[Work request] If a record holds a picture, please leave the picture out and copy the rest of the record exactly.

[Supplied data]
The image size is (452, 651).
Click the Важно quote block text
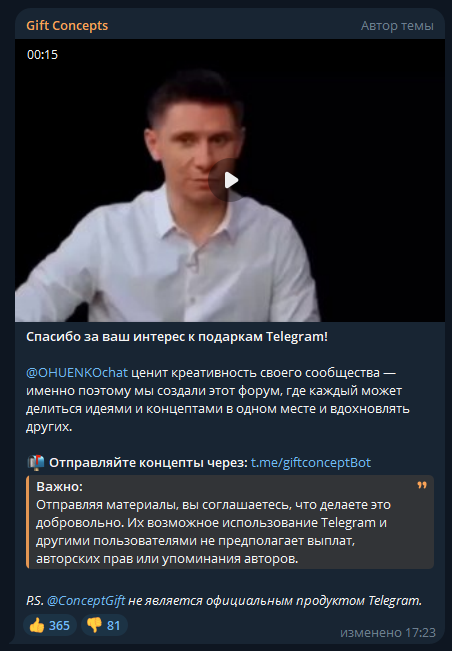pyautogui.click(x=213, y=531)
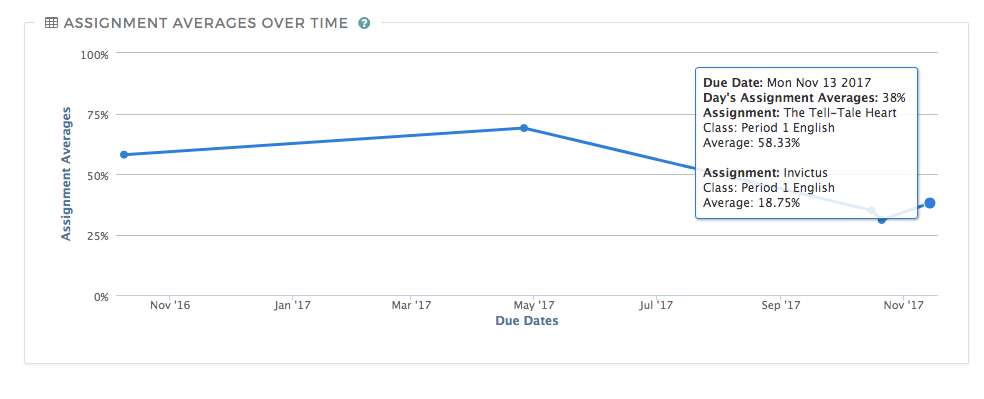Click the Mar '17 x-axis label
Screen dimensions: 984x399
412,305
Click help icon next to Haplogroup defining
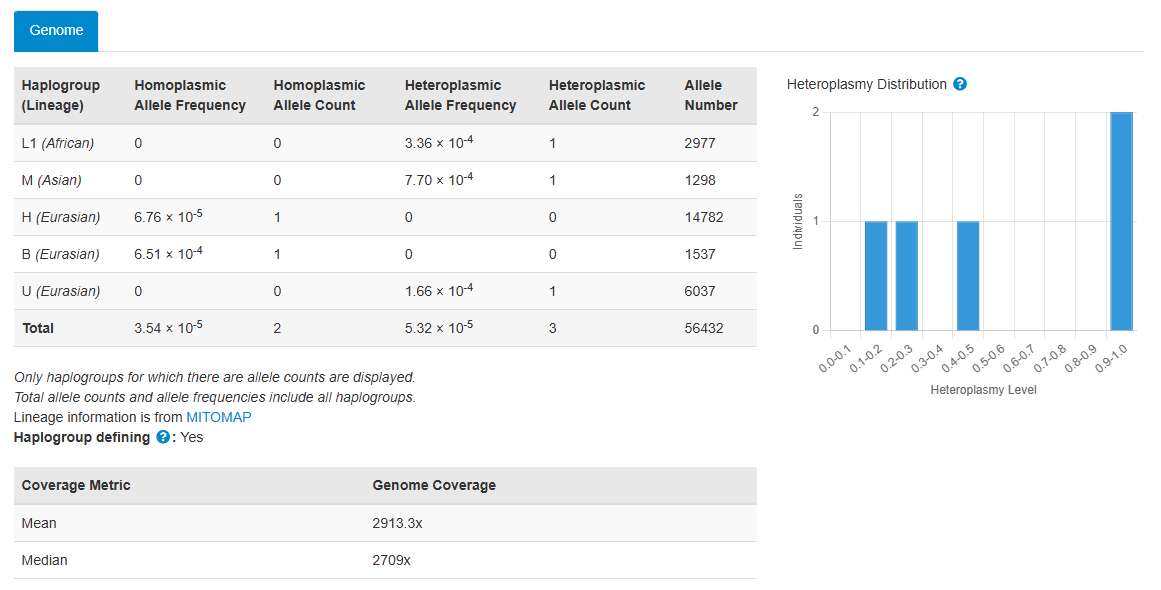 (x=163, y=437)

[Task solution]
The image size is (452, 651).
Click the Важно quote block text
pyautogui.click(x=213, y=531)
Click the Mar '17 x-axis label
Screen dimensions: 984x399
412,305
Click help icon next to Haplogroup defining
 (x=163, y=437)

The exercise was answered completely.